Romans 1:17 – The Key That Unlocked the Reformation

The Letter of Paul to the Romans can be linked to all the great revivals and reform movements in church history. Romans has also been the written force behind the most significant conversions in church history. The first great theologian of the fourth century who is still the greatest theologian in church history was Augustine. Augustine was a respected teacher of rhetoric in Rome, Carthage and Milan. By his own admission, Augustine led “a sinful and immoral” life, but Ambrose and his other friends witnessed to him to accept Christ. They gave him a Bible and he went into a garden to contemplate becoming a Christian at the age of 32. In his book CONFESSIONS, Augustine wrote that while he was in the garden he heard some children singing “Take it and read” so he picked up the Bible and began reading from Romans 13. When he got to “Put on the Lord Jesus Christ and make no provision for the lusts of the body”, he wrote that “a light infused into my heart, and all the gloom of doubt vanished away”. He received Jesus as his Savior and went on to become the Bishop of Hippo and the church’s most outstanding author and theologian.

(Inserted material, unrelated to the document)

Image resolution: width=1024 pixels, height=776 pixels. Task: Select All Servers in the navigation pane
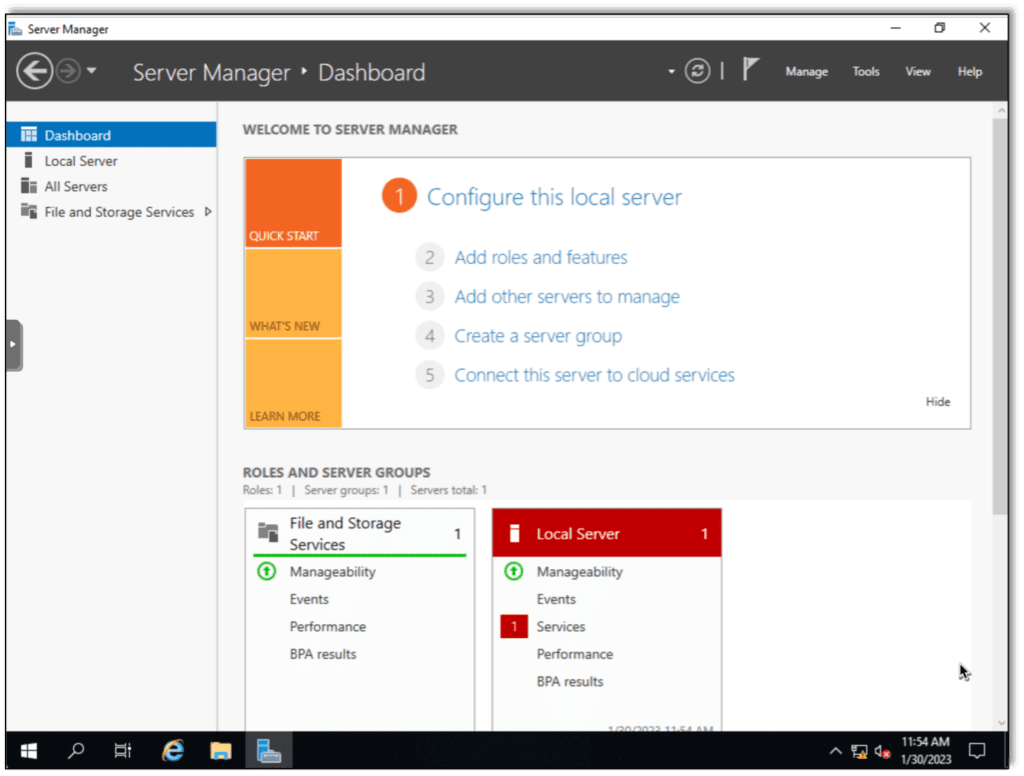pos(75,186)
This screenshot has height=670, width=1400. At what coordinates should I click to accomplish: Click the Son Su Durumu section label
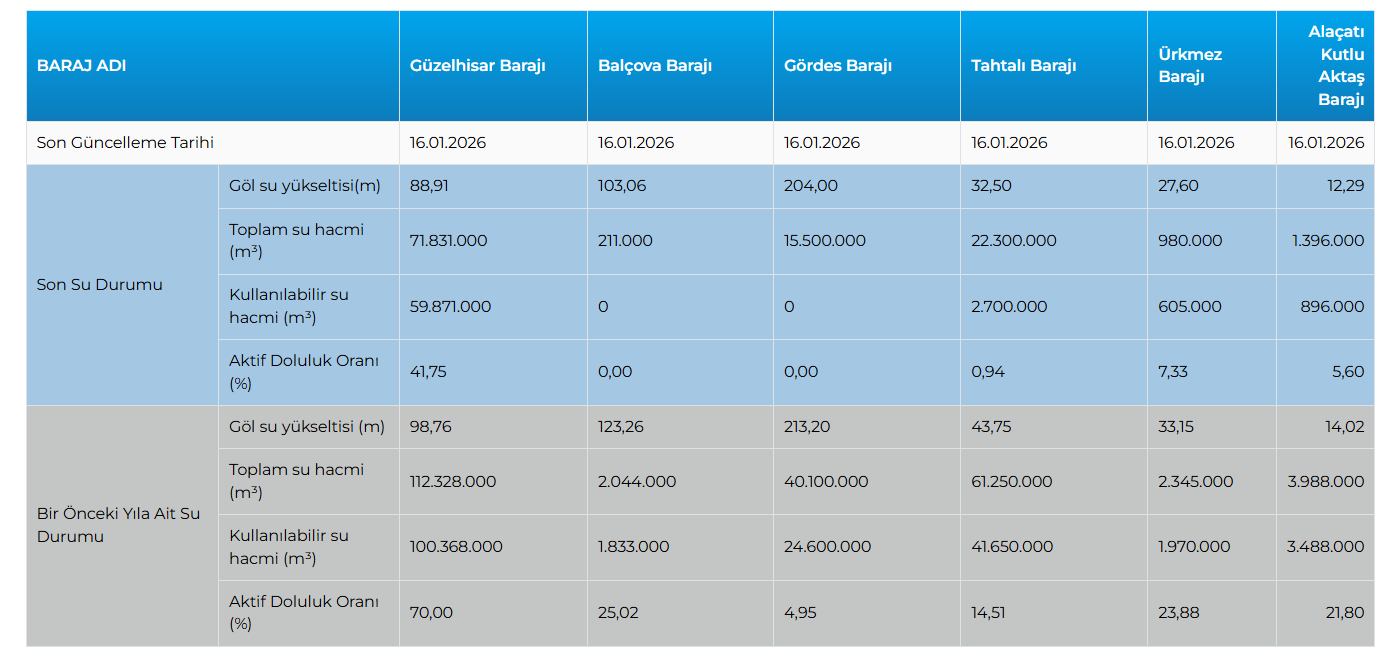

Over a thousand years later, an Augustinian monk named Martin Luther was teaching Romans at a Seminary in Wittenberg, Germany. Romans 1:17 talked about “the righteousness of God”, which stirred up his soul. He had always defined the righteousness of God in a very negative way assuming it meant that God was righteous in punishing unrighteousness. This bothered him because it just didn’t fit Paul’s message in Romans. Night and day he thought, dwelled on, and studied Romans until the light bulb came on that the righteousness of God is a gift we receive by faith. We are justified by God through our faith. Luther said that “I felt myself reborn and to have gone through open doors into Paradise”. Before, the righteousness of God had filled him with anger, but now he was filled with God’s love, and he became a different man. Like all his peers, Luther had previously tried through piety and hard work to earn righteousness, but he had always felt convicted of his sin and the lusts in his heart. He had been frustrated because he couldn’t earn what he knew he needed. He was also very candid about the hypocrisy and fake piety in the leaders of the church at that time. Luther went on to spark the Reformation in 1517, and to become the leader for the Protestant Church movement.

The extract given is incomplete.